L’esposizione deriva, dunque, da un lavoro di ricerca, in cui il curatore ha messo insieme le opere di dodici artisti che avevano già palesato l’interesse ad andare oltre la visione per sperimentare nuove forme di fruizione dell’opera, in particolare olfattive.

Pancotto ha inoltre precisato:

“Chiaramente, Es-senze rappresenta un progetto in fieri, non ha una pretesa di esaustività; anche perché, in corso d’opera, si sono aperti nuovi filoni di ricerca”.

In mostra sono presenti sia lavori realizzati diversi anni fa, come Dialogo di Eva Marisaldi oppure Born to be burnt di Mircea Cantor o ancora Spazio di luce di Giuseppe Penone, per citarne alcuni, sia opere recentissime, realizzate per l’occasione; tra queste: Riverberi di Bruna Esposito, Spirit di Nico Vascellari o 37 Old Road #1, #2, #3 di Mateusz Choròbski. Poi c’è il caso di Florian Mermin, il più giovane in mostra, cha ha fatto dell’olfatto uno dei tratti distintivi della sua ricerca.
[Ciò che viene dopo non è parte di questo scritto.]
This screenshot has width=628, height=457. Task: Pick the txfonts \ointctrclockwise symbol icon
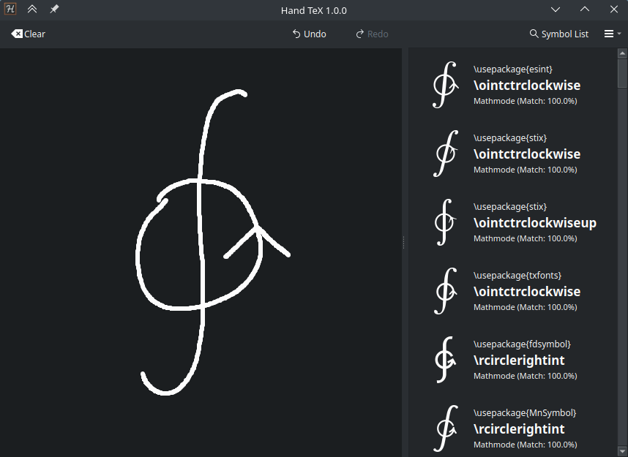pos(445,291)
Il motivo per cui le opere risalgono a periodi così diversi tra loro deriva da quella che, a mio parere, è stata una delle difficoltà più curiose ma anche stimolanti e costruttive poste da questo progetto: la necessità di “musealizzare” i lavori.

In altre parole, per organizzare Es-senze il curatore ha dovuto conciliare esigenze agli antipodi: da una parte, rispettare lo spazio museale pubblico, soggetto come tale ad una serie di normative e vincoli volti alla tutela dei visitatori; dall’altra, installare opere particolarissime, caratterizzate da profumi e odori, spesso composti, tra gli altri ingredienti, anche da sostanze alcoliche, logicamente vietate in ambienti pubblici.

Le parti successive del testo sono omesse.